* Work required: Emit all the data exactly as provided.
Extracted entries section start
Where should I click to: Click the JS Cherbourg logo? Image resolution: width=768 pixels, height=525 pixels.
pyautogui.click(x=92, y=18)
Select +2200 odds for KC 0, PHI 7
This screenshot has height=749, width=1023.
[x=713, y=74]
Extracted entries section end
* Exercise response:
Where should I click to: Click the JS Cherbourg logo? Image resolution: width=768 pixels, height=525 pixels.
pyautogui.click(x=92, y=18)
Select +2200 odds for KC 0, PHI 7
This screenshot has height=749, width=1023.
[x=713, y=74]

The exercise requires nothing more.